* What is being asked: Locate each line of the records below that contains the word "Describe", and copy those lines out in full.

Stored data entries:

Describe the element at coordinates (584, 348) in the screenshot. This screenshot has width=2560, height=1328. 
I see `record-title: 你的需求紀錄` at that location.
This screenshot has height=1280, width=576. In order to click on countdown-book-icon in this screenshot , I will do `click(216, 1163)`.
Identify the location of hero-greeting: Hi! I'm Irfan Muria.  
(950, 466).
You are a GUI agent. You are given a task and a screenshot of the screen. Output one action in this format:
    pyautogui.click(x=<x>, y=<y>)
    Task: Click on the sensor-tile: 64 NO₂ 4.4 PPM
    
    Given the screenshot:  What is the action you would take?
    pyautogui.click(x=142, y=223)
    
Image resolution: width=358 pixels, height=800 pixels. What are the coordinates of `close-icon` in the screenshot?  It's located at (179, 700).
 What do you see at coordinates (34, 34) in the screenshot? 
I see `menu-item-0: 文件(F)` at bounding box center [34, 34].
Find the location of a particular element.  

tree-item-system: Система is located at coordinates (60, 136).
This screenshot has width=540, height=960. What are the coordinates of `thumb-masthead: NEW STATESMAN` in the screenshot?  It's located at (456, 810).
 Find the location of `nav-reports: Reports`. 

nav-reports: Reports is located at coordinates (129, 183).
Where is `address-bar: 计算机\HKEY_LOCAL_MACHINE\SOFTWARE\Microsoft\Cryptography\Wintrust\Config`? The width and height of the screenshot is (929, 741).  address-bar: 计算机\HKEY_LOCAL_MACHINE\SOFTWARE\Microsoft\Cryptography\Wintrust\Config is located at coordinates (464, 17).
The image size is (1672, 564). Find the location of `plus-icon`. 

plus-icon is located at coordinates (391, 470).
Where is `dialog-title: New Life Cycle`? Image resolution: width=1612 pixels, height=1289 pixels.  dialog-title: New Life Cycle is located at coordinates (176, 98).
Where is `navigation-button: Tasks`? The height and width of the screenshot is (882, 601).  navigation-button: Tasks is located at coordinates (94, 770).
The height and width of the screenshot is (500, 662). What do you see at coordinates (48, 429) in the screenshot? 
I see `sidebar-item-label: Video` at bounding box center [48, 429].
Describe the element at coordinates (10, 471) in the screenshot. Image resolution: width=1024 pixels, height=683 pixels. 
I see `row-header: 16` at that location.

* Task answer:
Describe the element at coordinates (584, 348) in the screenshot. This screenshot has width=2560, height=1328. 
Describe the element at coordinates (10, 471) in the screenshot. Image resolution: width=1024 pixels, height=683 pixels. 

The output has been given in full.